▶ _PASSAGE SHOWN_
-------------------------

Please do not capitalize words mid sentence, like "Source"
above, "Identifier", and "Enable" in two instances below.

+ * @reserved1 : Reserved.
+ * @is_clos : BwSrc field is a CLOSID (not an RMID).

Just stick to @bw_src.

+ * @cntr_id : Counter Identifier.
+ * @reserved : Reserved.
+ * @cntr_en : Tracking Enable bit.

Can this be more detailed about what happens when this bit is set/clear?

+ * @cfg_en : Configuration Enable bit.

What is difference between "configuration enable" and "tracking enable"?
What is relationship, if any, to @bw_type that is the bandwidth configuration?

+ */
+union l3_qos_abmc_cfg {
+ struct {
+ unsigned long bw_type :32,
+ bw_src :12,
+ reserved1: 3,
+ is_clos : 1,
+ cntr_id : 5,
+ reserved : 9,
+ cntr_en : 1,
+ cfg_en : 1;
+ } split;

Please check the spacing in this data structure. Tabs are used inconsistently
and the members are not lining up either.

+ unsigned long full;
+};
+
void rdt_last_cmd_clear(void);
void rdt_last_cmd_puts(const char *s);
__printf(1, 2)

-------------------------

▶ _DATA RECORDS_
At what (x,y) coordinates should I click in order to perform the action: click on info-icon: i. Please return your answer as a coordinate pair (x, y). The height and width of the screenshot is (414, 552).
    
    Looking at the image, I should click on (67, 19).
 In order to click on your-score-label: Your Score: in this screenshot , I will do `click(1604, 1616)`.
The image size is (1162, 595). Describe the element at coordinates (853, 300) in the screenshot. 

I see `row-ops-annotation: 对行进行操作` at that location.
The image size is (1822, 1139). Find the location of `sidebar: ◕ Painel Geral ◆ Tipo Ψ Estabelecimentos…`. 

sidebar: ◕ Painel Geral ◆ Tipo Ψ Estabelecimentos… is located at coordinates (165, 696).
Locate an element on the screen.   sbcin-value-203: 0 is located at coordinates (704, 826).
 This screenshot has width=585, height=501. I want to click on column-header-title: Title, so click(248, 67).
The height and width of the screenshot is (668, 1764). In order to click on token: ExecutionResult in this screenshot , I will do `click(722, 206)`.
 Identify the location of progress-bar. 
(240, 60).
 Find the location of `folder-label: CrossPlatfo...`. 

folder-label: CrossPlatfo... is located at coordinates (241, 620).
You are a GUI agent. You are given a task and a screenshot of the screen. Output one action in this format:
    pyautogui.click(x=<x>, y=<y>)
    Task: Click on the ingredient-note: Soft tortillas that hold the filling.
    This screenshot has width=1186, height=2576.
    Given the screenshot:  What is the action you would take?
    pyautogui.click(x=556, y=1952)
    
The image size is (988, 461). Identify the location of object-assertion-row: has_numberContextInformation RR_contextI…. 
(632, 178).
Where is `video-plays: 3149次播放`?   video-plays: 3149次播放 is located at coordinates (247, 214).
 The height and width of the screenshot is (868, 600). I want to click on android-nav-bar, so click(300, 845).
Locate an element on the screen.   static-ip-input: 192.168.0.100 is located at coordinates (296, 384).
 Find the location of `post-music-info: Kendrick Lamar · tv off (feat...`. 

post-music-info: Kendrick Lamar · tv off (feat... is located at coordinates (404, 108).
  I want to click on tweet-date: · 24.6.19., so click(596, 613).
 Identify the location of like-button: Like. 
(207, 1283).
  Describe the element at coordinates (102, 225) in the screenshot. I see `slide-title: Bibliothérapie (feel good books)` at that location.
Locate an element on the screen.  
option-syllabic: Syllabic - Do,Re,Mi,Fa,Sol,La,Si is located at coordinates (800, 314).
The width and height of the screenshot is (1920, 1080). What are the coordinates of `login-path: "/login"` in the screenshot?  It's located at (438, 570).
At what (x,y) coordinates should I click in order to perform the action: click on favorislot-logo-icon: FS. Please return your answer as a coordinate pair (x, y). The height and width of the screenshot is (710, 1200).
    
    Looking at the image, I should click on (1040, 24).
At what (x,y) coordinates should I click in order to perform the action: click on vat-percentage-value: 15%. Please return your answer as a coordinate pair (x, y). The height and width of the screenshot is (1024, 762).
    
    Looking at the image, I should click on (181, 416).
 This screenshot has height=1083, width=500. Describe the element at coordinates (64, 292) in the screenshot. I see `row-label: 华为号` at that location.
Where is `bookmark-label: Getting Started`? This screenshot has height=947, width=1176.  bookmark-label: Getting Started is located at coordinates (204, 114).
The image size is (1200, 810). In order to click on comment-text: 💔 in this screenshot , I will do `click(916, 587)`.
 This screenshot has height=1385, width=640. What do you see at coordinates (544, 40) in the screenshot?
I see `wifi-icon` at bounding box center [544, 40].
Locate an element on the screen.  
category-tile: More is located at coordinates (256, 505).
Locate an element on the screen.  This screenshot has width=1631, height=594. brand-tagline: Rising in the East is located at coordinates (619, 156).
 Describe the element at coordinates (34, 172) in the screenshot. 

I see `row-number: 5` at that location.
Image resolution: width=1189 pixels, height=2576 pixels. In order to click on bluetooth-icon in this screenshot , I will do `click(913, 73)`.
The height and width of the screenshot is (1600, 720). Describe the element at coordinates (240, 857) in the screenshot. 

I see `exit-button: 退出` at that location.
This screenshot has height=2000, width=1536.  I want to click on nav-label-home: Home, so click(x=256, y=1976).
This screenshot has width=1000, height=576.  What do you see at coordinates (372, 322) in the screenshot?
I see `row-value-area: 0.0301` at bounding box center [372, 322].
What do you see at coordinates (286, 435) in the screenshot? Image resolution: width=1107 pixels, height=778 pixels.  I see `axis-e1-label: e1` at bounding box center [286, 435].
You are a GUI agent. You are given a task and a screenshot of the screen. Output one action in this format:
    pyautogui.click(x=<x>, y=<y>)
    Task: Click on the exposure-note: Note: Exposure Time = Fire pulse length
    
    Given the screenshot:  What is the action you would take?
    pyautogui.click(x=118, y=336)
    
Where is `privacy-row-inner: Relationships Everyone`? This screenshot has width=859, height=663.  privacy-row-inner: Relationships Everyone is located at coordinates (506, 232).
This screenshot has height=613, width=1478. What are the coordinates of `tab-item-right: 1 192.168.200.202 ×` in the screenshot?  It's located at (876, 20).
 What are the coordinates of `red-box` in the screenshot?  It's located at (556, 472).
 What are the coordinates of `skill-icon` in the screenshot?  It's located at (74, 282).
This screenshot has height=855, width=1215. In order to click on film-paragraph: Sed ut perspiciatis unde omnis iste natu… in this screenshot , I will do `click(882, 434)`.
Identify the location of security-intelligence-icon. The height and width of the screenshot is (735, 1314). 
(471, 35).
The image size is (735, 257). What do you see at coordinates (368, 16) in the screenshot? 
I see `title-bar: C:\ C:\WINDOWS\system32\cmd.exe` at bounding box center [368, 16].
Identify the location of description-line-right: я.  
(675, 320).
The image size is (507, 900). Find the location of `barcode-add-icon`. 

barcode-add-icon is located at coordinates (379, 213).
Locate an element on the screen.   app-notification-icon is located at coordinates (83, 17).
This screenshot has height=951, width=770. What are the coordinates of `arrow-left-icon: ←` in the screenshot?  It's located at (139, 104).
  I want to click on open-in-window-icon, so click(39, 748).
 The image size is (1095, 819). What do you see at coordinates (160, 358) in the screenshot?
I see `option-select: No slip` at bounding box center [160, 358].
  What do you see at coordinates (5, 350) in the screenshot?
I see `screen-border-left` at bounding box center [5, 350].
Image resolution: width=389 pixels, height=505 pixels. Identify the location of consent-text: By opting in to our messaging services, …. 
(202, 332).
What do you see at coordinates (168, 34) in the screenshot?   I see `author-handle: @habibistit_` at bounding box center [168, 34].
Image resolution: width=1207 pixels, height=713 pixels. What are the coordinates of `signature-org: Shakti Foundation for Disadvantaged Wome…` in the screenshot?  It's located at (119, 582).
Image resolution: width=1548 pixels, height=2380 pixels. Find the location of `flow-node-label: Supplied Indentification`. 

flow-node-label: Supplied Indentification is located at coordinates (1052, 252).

-------------------------

▶ _PROBLEMS TO WORK ON_
1. In the patch review, repeat the text starting at "Please do not" and ending at "stick to @bw_src.".
2. In the patch review, how many bits wide is the bw_src field in the union's struct?
3. Resume the patch review from the point where it stops.

▶ _PER-TASK OUTPUTS_
1.
Please do not capitalize words mid sentence, like "Source"
above, "Identifier", and "Enable" in two instances below.

+ * @reserved1 : Reserved.
+ * @is_clos : BwSrc field is a CLOSID (not an RMID).

Just stick to @bw_src.

2. 12 bits.

3.
diff --git a/arch/x86/kernel/cpu/resctrl/rdtgroup.c b/arch/x86/kernel/cpu/resctrl/rdtgroup.c
index 91c5d45ac367..d2663f1345b7 100644
--- a/arch/x86/kernel/cpu/resctrl/rdtgroup.c
+++ b/arch/x86/kernel/cpu/resctrl/rdtgroup.c
@@ -2505,6 +2505,7 @@ static void resctrl_abmc_set_one_amd(void *arg)
static int _resctrl_abmc_enable(struct rdt_resource *r, bool enable)
{
+ struct rdtgroup *prgrp, *crgrp;
struct rdt_mon_domain *d;
/*
@@ -2513,6 +2514,17 @@ static int _resctrl_abmc_enable(struct rdt_resource *r, bool enable)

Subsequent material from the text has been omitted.